Manuscript Discovery: Grendel’s Mother and My Mother

From the Table of Contents. Note how Joan has written “Hrunting” here.

I was flipping through the pages of my mother’s book from when she was a high school student in Chicago in the 1930s. I had held World Literature (edited by E. A. Cross, also 1935) numerous times. I opened it to gaze within, seeing her inscription: “Joan Wehlen October 26, 1938 U-High.” In the Table of Contents, she had transcribed this famous quote from Anatole France: “The law, in its majestic equality, forbids the rich as well as the poor to sleep under bridges, to beg in the streets, and to steal bread.” Coming from a family with socialist leanings in the wake of the Depression, this sentiment must have resonated. She also had transcribed the word “Hrunting”–the name of the sword loaned to Beowulf by Unferth.

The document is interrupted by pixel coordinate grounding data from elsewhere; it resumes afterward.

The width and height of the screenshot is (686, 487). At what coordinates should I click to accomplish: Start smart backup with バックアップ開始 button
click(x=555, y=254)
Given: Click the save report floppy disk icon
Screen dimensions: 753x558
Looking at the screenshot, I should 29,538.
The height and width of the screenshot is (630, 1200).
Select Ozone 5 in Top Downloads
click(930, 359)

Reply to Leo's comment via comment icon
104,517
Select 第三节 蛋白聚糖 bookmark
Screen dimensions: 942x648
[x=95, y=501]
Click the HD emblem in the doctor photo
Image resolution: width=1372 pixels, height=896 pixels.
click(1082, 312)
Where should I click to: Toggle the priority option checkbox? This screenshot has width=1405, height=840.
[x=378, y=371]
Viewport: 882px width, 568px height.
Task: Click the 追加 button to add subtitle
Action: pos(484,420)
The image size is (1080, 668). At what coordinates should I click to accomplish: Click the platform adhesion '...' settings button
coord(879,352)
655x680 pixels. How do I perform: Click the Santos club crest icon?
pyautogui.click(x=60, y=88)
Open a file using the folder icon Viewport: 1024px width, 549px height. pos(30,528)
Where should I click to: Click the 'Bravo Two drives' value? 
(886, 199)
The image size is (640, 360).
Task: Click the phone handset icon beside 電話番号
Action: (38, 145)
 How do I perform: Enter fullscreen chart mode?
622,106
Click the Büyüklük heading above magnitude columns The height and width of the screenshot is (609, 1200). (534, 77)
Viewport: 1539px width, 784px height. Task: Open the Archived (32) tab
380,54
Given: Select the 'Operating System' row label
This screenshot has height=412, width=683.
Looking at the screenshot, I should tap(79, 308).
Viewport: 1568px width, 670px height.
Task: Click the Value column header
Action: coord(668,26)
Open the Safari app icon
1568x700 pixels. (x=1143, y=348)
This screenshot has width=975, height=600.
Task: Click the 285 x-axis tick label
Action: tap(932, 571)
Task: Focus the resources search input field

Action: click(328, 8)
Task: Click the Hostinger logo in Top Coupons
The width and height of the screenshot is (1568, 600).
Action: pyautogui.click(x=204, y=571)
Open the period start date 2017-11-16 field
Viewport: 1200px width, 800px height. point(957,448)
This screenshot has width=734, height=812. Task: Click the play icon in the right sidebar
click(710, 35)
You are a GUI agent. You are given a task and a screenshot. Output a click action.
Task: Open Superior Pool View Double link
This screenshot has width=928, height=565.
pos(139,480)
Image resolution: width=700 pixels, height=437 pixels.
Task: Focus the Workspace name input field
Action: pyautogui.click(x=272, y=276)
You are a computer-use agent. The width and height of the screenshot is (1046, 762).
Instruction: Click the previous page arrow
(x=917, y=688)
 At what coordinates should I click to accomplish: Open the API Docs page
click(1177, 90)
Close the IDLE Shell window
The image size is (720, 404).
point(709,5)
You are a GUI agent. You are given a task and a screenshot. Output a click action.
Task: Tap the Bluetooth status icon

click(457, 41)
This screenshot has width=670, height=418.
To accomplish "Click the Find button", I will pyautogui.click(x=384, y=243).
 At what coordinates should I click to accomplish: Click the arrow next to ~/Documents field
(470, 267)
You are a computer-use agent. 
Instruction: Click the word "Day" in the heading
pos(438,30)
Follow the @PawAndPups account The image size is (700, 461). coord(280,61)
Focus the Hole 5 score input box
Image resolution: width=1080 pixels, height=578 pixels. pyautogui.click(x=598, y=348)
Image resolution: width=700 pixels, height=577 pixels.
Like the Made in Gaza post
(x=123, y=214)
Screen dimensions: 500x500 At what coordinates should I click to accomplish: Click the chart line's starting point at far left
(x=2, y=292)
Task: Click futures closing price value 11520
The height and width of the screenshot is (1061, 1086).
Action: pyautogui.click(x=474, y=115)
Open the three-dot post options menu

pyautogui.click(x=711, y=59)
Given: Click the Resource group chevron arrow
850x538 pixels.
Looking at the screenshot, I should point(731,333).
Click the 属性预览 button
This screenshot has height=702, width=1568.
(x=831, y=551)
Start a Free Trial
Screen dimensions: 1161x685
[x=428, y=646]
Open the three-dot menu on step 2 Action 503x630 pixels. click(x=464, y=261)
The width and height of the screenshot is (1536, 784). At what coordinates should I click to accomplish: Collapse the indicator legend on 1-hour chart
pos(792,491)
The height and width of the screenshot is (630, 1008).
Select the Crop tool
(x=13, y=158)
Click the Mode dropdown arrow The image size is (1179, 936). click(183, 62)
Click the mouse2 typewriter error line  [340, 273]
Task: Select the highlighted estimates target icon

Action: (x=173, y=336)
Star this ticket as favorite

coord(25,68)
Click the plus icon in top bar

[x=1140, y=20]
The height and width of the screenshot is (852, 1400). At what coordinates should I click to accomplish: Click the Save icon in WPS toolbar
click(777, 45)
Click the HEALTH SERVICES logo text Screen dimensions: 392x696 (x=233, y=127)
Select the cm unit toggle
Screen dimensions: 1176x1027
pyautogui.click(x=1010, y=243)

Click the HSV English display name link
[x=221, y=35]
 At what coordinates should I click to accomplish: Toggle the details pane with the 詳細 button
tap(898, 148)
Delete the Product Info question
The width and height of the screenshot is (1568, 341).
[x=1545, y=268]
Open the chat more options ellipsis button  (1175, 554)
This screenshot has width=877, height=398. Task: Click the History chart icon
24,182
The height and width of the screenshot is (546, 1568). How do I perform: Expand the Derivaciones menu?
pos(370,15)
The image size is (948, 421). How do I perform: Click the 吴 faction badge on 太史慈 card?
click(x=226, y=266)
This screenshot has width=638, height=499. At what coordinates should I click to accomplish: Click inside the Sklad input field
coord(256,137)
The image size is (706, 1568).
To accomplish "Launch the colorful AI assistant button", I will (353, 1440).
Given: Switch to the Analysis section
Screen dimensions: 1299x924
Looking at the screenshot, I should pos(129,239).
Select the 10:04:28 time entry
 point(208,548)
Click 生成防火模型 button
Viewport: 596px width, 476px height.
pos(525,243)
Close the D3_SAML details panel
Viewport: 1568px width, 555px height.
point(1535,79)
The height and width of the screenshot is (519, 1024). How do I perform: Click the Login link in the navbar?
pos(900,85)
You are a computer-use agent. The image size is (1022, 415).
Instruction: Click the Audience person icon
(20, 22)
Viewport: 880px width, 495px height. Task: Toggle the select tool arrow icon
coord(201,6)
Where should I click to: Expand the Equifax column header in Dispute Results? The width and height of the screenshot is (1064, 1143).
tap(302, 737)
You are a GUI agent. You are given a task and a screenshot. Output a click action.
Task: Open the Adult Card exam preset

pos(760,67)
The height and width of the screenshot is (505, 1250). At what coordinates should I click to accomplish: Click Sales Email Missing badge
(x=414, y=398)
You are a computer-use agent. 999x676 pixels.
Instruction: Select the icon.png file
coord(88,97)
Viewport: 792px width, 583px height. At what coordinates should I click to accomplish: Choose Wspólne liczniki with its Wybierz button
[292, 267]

I found the version of Beowulf she had been taught–only an excerpt in prose, but what thrilling passages. Here it is for all to read from the 1904 translation of Clarence G. Child (Houghton Mifflin) as reprinted in World Literature (edited by E. A. Cross, also 1935).

Note how Mom inscribed on the title page: “Social conditions of Greek drama” and wrote the name “Joyce” (James?) twice.